== Extracted data

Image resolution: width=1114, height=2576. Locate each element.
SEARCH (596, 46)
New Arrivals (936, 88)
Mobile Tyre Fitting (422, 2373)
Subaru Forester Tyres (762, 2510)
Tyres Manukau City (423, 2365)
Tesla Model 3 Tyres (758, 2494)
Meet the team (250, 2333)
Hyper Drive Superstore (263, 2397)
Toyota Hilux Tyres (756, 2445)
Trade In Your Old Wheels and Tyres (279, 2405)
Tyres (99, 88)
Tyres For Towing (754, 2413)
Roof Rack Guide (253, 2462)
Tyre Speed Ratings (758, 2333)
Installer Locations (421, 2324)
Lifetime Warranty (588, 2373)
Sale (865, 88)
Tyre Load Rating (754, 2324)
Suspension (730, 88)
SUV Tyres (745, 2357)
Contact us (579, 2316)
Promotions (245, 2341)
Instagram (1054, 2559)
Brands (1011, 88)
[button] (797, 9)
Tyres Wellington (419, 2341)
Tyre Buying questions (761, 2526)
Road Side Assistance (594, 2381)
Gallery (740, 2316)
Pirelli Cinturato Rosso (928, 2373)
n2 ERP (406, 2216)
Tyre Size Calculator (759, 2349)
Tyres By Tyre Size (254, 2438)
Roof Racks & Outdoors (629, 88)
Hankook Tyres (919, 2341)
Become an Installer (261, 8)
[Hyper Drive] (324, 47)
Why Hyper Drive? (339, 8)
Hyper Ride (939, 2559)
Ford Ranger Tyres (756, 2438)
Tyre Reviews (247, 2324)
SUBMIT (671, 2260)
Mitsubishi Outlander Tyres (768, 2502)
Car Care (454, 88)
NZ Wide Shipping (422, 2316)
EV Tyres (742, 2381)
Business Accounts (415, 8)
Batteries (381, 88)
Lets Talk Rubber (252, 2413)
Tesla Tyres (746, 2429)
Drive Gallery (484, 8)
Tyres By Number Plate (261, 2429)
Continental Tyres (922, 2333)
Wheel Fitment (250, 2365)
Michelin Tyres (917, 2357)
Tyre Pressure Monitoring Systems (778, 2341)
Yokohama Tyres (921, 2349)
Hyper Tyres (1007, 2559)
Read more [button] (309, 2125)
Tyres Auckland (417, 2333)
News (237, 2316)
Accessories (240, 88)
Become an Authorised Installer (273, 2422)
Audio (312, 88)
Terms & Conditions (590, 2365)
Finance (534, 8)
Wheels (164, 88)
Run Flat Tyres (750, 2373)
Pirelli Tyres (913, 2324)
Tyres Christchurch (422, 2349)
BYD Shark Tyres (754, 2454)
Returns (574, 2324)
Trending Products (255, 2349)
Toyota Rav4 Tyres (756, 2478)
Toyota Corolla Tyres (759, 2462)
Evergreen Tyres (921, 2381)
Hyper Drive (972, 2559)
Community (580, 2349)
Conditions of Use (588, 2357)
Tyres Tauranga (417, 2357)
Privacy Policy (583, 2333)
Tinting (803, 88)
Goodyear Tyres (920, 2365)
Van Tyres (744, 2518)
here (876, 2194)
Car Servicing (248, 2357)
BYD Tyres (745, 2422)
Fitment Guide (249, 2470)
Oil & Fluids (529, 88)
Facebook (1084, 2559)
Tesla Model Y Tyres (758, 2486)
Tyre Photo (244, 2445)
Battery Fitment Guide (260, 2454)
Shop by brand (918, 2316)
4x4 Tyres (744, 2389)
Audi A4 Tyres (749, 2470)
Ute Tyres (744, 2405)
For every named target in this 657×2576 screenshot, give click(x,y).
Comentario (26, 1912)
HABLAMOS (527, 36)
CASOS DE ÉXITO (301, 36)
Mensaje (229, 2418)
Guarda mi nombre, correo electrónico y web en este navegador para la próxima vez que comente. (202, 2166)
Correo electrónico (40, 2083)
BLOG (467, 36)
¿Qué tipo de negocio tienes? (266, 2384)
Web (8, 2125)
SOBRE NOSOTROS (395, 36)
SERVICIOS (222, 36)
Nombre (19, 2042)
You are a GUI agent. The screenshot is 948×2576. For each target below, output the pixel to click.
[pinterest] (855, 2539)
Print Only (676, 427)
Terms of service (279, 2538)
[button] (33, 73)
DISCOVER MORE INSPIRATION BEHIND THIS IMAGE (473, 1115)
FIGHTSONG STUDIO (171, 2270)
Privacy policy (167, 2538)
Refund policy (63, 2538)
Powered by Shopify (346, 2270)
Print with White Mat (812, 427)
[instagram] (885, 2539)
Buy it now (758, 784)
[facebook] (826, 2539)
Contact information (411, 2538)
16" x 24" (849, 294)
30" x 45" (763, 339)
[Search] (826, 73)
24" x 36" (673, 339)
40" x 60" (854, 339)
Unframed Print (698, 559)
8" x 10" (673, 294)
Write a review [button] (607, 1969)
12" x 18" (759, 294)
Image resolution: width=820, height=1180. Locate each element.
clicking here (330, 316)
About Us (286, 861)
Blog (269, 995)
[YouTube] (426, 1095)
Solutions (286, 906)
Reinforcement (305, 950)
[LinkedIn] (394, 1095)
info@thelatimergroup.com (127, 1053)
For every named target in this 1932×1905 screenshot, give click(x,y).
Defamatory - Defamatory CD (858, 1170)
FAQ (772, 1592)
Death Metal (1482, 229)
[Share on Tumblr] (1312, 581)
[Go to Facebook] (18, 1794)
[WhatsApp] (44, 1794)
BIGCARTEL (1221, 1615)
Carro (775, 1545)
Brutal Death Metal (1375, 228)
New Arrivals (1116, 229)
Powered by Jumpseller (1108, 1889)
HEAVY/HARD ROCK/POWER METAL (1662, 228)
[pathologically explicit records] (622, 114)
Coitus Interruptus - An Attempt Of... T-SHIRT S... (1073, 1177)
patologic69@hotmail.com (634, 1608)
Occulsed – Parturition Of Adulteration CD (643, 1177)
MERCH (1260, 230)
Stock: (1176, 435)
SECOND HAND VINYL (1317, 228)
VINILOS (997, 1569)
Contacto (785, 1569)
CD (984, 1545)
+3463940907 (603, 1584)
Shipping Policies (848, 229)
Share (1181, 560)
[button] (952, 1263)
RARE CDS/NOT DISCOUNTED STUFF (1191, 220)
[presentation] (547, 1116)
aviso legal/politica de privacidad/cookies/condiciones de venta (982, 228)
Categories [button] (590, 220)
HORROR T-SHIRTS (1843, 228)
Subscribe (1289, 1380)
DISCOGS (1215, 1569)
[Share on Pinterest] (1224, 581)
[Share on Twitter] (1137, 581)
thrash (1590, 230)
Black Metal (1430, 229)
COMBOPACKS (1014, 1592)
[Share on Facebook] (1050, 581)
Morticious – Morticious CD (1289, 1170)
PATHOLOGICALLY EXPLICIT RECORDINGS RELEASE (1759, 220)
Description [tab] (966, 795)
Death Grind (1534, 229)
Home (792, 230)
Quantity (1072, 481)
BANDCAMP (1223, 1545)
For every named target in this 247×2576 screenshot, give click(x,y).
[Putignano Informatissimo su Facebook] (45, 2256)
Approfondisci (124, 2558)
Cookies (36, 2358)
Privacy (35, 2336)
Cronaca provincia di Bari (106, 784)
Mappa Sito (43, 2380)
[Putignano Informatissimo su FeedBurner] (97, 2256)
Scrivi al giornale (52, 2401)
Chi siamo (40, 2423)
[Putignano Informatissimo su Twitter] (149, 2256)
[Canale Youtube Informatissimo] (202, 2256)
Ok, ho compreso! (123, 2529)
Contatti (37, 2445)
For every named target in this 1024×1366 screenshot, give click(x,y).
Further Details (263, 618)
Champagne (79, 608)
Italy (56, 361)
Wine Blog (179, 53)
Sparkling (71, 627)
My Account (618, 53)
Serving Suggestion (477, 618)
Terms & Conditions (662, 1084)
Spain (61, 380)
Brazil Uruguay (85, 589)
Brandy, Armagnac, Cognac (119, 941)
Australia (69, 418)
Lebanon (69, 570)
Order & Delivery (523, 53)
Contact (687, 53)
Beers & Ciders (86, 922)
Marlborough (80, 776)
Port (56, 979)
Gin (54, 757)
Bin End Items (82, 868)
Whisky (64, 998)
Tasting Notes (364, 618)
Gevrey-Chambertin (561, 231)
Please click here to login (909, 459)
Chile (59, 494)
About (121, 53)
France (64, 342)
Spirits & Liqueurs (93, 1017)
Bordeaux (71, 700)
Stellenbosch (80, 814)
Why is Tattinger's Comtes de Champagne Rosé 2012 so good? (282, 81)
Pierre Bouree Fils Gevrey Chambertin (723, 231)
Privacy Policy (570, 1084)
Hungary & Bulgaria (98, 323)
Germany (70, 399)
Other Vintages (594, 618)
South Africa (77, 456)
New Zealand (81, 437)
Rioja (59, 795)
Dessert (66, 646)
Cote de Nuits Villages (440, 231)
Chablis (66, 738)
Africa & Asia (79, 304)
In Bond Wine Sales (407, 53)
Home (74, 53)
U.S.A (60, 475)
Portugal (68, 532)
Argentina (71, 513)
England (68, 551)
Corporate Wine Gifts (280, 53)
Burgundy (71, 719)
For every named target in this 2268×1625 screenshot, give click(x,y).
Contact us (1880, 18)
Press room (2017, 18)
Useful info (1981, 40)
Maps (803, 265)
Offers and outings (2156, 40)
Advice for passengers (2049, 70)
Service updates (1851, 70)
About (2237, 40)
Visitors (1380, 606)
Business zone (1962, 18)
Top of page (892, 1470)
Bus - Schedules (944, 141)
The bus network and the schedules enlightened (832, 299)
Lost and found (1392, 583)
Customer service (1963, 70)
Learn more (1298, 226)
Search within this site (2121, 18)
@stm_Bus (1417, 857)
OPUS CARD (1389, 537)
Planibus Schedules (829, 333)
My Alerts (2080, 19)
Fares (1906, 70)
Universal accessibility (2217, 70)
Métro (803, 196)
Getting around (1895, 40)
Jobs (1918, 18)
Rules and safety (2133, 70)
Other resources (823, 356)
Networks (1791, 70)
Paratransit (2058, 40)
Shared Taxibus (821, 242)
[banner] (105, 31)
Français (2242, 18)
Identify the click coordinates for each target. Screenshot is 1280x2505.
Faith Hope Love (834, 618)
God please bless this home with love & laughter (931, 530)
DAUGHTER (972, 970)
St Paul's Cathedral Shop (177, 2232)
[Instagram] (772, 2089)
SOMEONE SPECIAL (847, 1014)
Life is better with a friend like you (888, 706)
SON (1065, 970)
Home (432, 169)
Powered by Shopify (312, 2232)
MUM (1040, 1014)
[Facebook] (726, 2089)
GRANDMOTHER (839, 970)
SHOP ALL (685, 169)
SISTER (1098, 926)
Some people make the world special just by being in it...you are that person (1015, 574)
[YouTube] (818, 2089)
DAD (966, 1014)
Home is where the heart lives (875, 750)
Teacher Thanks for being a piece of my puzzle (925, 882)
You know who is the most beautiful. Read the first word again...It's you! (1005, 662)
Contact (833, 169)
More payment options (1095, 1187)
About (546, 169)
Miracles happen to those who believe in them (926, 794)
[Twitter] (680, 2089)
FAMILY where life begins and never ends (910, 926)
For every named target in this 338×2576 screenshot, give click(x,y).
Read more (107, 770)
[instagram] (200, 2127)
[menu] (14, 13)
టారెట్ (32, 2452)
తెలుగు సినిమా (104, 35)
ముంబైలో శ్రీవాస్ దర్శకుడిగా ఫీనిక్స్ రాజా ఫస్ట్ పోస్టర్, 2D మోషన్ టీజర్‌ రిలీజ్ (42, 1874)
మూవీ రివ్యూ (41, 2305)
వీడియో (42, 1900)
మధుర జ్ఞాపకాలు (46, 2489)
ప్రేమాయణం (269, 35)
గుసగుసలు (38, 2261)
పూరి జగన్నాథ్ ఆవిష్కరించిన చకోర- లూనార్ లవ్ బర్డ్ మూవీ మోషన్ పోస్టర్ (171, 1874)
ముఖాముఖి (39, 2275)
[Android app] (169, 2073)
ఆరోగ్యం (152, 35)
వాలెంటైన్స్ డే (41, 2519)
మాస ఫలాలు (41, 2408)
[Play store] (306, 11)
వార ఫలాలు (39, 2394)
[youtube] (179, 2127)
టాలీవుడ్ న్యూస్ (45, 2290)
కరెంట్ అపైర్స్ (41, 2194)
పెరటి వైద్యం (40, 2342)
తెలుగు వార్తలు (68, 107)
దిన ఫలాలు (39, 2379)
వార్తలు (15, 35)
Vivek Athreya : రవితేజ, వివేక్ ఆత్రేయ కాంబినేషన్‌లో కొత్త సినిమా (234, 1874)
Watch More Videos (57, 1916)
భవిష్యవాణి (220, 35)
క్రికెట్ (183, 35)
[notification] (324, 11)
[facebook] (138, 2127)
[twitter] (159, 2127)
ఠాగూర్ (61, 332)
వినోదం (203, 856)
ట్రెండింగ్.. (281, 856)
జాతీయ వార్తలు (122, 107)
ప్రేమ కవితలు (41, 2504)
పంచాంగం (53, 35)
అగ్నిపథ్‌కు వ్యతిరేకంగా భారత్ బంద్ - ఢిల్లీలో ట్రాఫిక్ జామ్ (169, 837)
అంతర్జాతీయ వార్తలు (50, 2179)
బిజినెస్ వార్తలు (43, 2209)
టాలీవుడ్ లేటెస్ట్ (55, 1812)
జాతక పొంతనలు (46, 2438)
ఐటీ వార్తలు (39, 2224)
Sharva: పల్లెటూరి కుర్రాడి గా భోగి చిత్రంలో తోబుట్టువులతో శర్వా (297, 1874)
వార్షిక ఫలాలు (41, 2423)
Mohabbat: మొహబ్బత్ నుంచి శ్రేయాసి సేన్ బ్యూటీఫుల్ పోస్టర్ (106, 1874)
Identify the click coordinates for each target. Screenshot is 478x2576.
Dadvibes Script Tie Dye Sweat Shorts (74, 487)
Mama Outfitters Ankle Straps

====

» **What you are asked to do**
Lines of the material that hold the word "every" should be counted, and the number alone given.

» **Solution to the exercise**
6